Era stato proprio questo il senso del confronto dell’allora cardinal Ratzinger con il filosofo tedesco Habermas, il quale temeva il dominio di una “modernizzazione aberrante”, che indeboliva il legame democratico e la solidarietà sociale in presenza di “monadi isolate” che agiscono soltanto sulla base dei propri interessi e usano i propri diritti individuali contro il prossimo. Le religioni, e le conseguenti pratiche solidaristiche a favore di tutte le fragilità, costituiscono una sfida intellettuale ineludibile. Il filosofo deve perciò affrontare, secondo Habermas, quei potenziali di significati incapsulati nella religione e deve porsi il problema di pensare una struttura sociopolitica che possa accogliere il messaggio religioso confrontandolo con altre “dottrine comprensive”. In una democrazia pluralista hanno valore e voce tutte le visioni del mondo, purché accettino una “clausola condizionale” delle pluralità esistenti esibendo argomenti sociopolitici e non di fede. E tutte le società devono garantire il diritto al dissenso.
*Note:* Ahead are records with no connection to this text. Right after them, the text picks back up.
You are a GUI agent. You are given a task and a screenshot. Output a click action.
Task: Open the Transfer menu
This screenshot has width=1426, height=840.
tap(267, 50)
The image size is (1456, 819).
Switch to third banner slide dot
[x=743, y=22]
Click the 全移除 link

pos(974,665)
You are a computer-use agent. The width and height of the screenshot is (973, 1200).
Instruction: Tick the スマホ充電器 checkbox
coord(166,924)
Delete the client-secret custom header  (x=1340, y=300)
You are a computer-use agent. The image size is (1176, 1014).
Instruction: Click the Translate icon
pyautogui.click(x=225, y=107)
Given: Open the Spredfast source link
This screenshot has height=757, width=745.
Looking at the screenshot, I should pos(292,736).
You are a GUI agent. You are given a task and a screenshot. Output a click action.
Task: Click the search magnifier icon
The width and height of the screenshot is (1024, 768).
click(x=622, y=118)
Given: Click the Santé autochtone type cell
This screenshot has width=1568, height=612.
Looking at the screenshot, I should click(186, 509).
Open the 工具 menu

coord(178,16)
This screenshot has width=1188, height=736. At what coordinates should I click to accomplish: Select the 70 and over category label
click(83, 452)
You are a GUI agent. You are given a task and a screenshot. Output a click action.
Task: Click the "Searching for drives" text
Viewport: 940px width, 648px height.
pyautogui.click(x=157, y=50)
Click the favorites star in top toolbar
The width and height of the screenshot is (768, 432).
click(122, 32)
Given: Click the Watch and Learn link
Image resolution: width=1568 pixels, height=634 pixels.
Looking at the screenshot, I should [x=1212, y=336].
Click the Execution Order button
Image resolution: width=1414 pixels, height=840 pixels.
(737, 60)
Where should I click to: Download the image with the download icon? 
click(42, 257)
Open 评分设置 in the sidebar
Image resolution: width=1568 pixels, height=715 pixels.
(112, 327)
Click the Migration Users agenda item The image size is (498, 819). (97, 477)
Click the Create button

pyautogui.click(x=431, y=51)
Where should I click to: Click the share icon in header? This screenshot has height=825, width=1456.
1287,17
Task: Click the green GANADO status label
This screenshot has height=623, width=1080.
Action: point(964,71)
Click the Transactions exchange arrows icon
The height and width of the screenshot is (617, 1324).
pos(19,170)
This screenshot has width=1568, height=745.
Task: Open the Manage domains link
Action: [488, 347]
Ratzinger affermava che la ragione è liberatrice, ma ha generato la bomba atomica e anche le religioni, pur essendo salvifiche, hanno generato crimini umani e fondamentalismi, quindi devono lasciarsi illuminare dalla ragione. Nel contesto multiculturale e multietnico contemporaneo non esiste un’unica interpretazione del mondo su cui tutti siano d’accordo. Più in generale, religione e fede sono chiamati alla reciproca collaborazione. Nel dibattito pubblico molte di queste sue prese di posizione sono state oggetto di pesanti controversie e anche di strumentalizzazioni politiche. Molti dei difensori della cosiddetta “tradizione” e delle “radici cristiane dell’Europa” trasformavano l’attaccamento alle radici in chiusura nei confronti di altre culture e nell’erezione di muri contro i migranti e i diversi, mentre chi sente di avere un pensiero forte non solo non teme il dialogo, anzi lo considera un arricchimento di tutti i soggetti partecipanti.
D’altra parte, il tanto propagandato “relativismo culturale”, quale espressione della modernità, finisce per non riconoscere nulla come definitivo e lascia come ultima misura il proprio io e le sue voglie sempre modificabili secondo le mode del momento. La libertà è sempre una scelta morale tra il bene e il male, non ciò che conviene a me e che prescinde dal giusto o non giusto. Il relativismo, se diventa insofferenza ai valori, è un pericolo reale, affermava Giuliano Amato a commendo delle prime dichiarazioni di Ratzinger dell’aprile 2005.
Salvatore Vento
8 Gennaio 2023 at 22:29
Apprezzo le sottolineature riportate; mi preme ricordare quello che considero il capolavoro profetico di Benedetto XVI: l’enciclica “Caritas in veritatem” cui seguì e permane un assordante silenzio!!! Se non si torna a quelle pagine difficile trovare alternative valide ai drammi della società attuale.